RECORDS SHOWN section start

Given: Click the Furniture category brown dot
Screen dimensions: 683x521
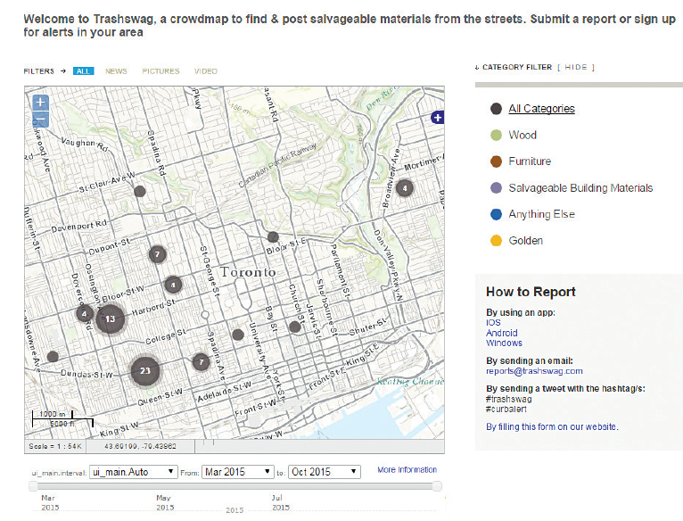Looking at the screenshot, I should (496, 161).
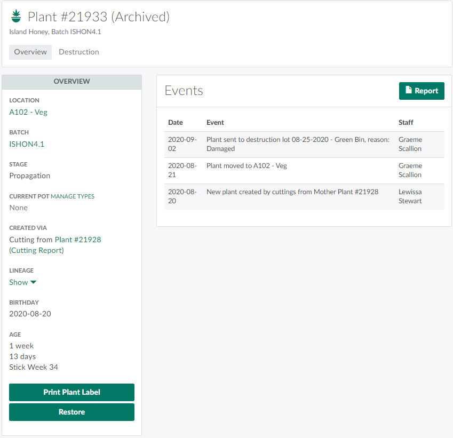Open the Destruction tab
The height and width of the screenshot is (438, 453).
79,52
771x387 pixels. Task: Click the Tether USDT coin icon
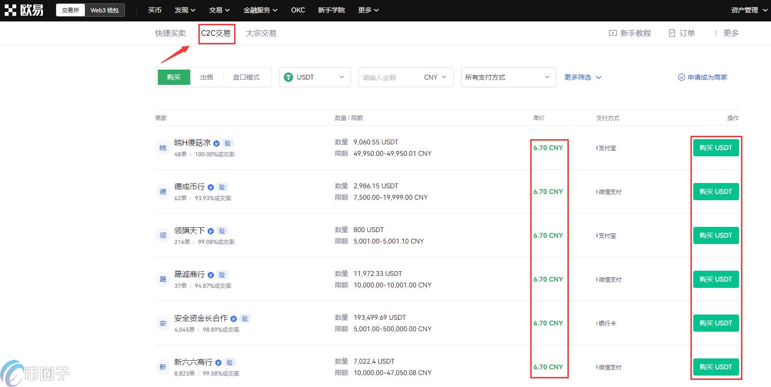click(x=288, y=77)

RECORDS SHOWN section end

[TO DO] The whole listing should be reproduced exactly. Images don't go in.

[TASK RESULT]
Given: Click the Furniture category brown dot
Screen dimensions: 683x521
Looking at the screenshot, I should (496, 161).
Open the Destruction tab
The height and width of the screenshot is (438, 453).
79,52
771x387 pixels. Task: Click the Tether USDT coin icon
click(x=288, y=77)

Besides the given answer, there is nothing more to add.